Read All We Know of Heaven Online

Authors: Jacquelyn Mitchard

Tags: #Juvenile Fiction, #Social Issues, #Death & Dying, #General, #Emotions & Feelings

All We Know of Heaven (21 page)

“I tripped in the cemetery,” Maureen told them.

“Your neighbor across the way has filed a complaint against Maureen, saying she tried to strike her with her cane at the cemetery,” Colette said. He pulled up one of the side chairs and sat down. Maury sat on the bench near the telephone. Her parents had one of the only wall telephones still in existence.

“What happened, Maureen?”

“I was putting flowers at Bridges. On Bridges. At. At.

At,” Maureen said helplessly. “Slow down,” Patrick told her.

“Kitt pulled my hair. She called me names. She slapped my hands, and she tried to stop me from getting in my car.”

“Did you hit her with the cane?” asked Colette.

“No! I tried to push her aside. Gently,” said Maureen. “So I could get to my car. She was screen. She was scream. She was screaming at me. About Danny and Bridget and saying I was a . . . pit. A pin. Pin. Pig.”

“Huh,” said Henry. “Do you think you could just talk about this with them, Bill?”

“Hank, we’ve tried. Jeannie and I. Kitt’s not herself,” Bill said politely.

“Well, how are we going to deal with this?” “My daughter isn’t violent, Hank.”

Colette said, “I heard her myself tell a whole crowd when she gave that speech that she threw her books and broke plates and yelled at her parents. Heard her on TV, too.”
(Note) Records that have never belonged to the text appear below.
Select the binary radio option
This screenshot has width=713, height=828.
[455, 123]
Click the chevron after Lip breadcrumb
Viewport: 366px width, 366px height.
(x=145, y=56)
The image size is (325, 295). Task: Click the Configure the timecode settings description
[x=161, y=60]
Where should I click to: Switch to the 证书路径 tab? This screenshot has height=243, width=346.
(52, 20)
“That’s because of her brain injury. You don’t think . . .” “Mrs. Flannery said she was knocked down. Hurt her

arm and her back.”

“She’s a drunk, Hank,” Bill said. “She drinks all day long. Not that I blame her. There were times when I thought Maureen was gone that I could have gone that way myself, if I were a drinking man. The truth is, that woman hates Maureen because she is alive and Bridget isn’t. Maureen spent more than half her life in that house, Hank. You can see why Maureen just living drives her out of her mind. Kitt doesn’t come outside now except to get a new bottle or go to the grave. You ask anyone. My daughter’s a child. You’re saying she assaulted a grown woman and beat her with a cane?”

“No, I don’t think that, Bill. But I have a problem. People have seen Maury lose her temper. Kitt says all she did was ask her not to leave metal on the grave . . .”
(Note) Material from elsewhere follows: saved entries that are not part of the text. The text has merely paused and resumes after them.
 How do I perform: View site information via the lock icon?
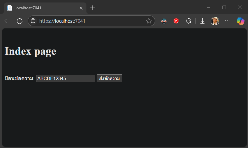pos(33,21)
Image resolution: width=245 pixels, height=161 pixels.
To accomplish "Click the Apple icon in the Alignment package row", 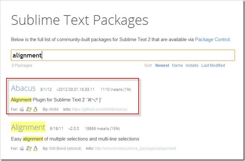I will click(21, 148).
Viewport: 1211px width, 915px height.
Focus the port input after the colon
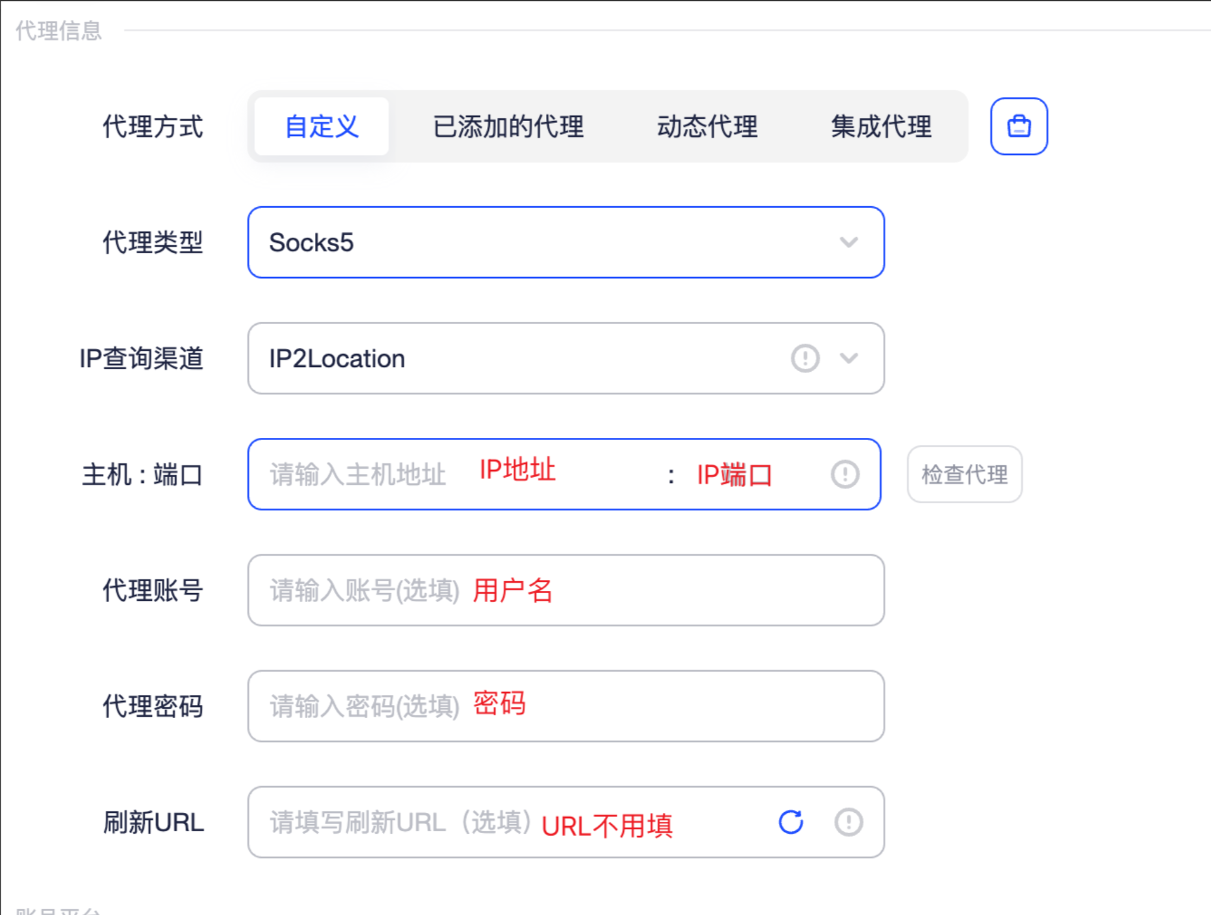click(751, 475)
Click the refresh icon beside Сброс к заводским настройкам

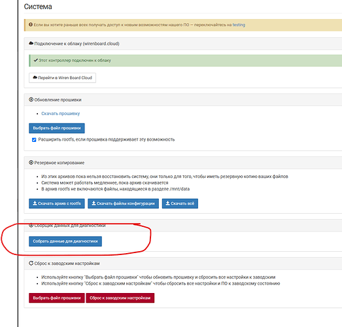pos(31,264)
“Metal?” Maureen asked. “She said you had metal . . .”

“A silver wire from my prom corsage. I wrapped flowers in it! For Bridget! You can look. . .”

Colette continued, “Then she said you took a swing at her. She has a big bruise on her arm.”

“She fell! She was drunk! You could smell it!” Maureen told him. “She tried to hurt me! Why don’t you believe me? My blood? Blame? Brain? My brain?”

“Hank, please keep this out of the papers,” Jeannie pleaded.

“Too late. They’ll be calling,” Colette said. “She’s already called up Jerry Russo at the
Beacon
and raised a big stink about Maury being dangerous. Now, I’ve told him that he dare not write a word about a minor like Maureen when no charges have been filed. But she’s only seventeen, Bill. Eventually she’ll be an adult under the law. She is now, for most purposes. I got Jerry to back off for now, but I don’t know that he’ll back off for good unless we figure out a way to handle this. I’m sure I don’t want it to turn into a ‘she said, she said’ thing and neither do you. I want to go fishing next month, Bill, not mess with this. But Mike Flannery is all up in arms. Says Maury’s a danger to his children.”

“Damn it, Hank. That woman took a bat to Maureen’s car the day after she got it. You know she did. I didn’t say a thing. She left a letter Jeannie wrote her torn up with mud all over it on our mat. Our steps were deliberately iced back at Christmas.” Bill got up and threw down his sandwich. “I’ll go talk to Mike myself.”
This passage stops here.